High-school students, musicians and a deputy’s son are among the 36 people are now confirmed dead in the Oakland warehouse inferno — a number fire officials said Monday will “absolutely” continue rising as they search the scorched building.
Emergency responders stopped looking for bodies for about nine hours Monday after discovering a wall in the two-story building that was on the brink of collapse, officials said.
Before search efforts re-started, investigators said they had already scoured 70 percent of the charred building.
The grim Monday morning update came after emergency responders temporarily stopped looking for bodies after discovering a wall in the two-story building that was on the brink of collapse just after midnight.
Officials are hoping to restart the search efforts Monday afternoon — adding that they’ve already scoured 70 percent of the building.
“We absolutely believe that the number of fire fatalities will increase,” Oakland fire battalion chief Melinda Drayton said.
President Obama, in statement on Monday, thanked emergency workers for their hard work. Obama mourned how “many people – including young men and women with their whole futures ahead of them – have tragically lost their lives.”
The converted warehouse, which was dubbed the “Ghost Ship,” was home to an artist colony called the Satya Yuga Collective that held events and displayed art in the building.
Derick Ion Almena, identified by current and former Ghost Ship tenants as the building’s operator, survived the blaze, as did his wife and two kids.
Almena on Sunday wrote on Facebook, whining about lost pieces of art – seemingly oblivious of the dozens of lives lost inside his death trap.
KGO-TV of San Francisco found Almena late Sunday night, checked into a downtown Oakland hotel under a fake name. After initially running away from cameras, Almena stopped and said he’s heartbroken by the tragedy.
“They’re my children.

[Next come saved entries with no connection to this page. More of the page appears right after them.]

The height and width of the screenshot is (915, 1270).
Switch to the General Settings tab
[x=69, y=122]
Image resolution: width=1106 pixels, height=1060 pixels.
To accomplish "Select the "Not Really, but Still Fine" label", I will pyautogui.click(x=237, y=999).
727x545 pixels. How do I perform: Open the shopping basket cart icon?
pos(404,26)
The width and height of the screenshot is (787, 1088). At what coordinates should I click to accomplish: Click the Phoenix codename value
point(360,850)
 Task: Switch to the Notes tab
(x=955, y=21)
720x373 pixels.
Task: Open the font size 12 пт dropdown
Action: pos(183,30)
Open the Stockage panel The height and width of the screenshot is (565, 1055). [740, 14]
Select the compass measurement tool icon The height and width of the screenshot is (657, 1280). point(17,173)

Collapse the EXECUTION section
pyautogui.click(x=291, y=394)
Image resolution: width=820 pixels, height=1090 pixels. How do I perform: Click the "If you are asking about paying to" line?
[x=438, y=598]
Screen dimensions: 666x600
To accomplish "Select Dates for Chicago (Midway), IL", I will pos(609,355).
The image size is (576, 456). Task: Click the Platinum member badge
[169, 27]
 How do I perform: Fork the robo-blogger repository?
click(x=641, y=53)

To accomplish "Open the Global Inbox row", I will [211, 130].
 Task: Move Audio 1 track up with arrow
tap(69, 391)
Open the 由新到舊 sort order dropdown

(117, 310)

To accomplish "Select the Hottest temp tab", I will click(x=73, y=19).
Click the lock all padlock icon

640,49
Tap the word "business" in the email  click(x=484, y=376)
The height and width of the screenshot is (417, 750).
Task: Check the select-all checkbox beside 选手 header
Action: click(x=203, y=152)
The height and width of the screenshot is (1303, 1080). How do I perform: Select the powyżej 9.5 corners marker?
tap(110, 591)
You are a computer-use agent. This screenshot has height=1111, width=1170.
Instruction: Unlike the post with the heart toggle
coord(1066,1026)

They’re my friends, they’re my family, they’re my loves, they’re my future,” he told the ABC affiliate. “What else do I have to say?”
The Ghost Ship had been in Oakland’s crosshairs for a while, but cops and code inspectors couldn’t get inside last month despite two visits to the building.
Oakland police are now going through footage grabbed by their officers’ body cameras to see if they captured code violations without realizing it at the time, officials said.
“Based on the significant charring and damage in the building, we’ve got some areas where the steel is actually twisted or wrapped in the back of the building,” Drayton said.
Fire investigators said an area in the back of the building is where the fire ignited Friday night during an illegal dance rave attended by about 100 people, but that there’s “no way of telling the cause,” according to Oakland fire chief Teresa Deloach Reed.
Authorities also warned Ghost Ship neighbors to brace for 12-hour-long power outages starting at some point on Monday afternoon.
Investigators have to bring in tall cranes to move debris in what’ll be a tight fit, in and around nearby utility lines – so they’ll cut power to 500 neighboring homes and businesses as a precaution, officials said.
“We don’t want anything to touch those power lines so this is a safety issue,” Oakland police officer Johanna Watson said.
“The (risk of) crane vs. the power lines makes it extremely dangerous for everyone. That’s why we’re doing the planned power outage.”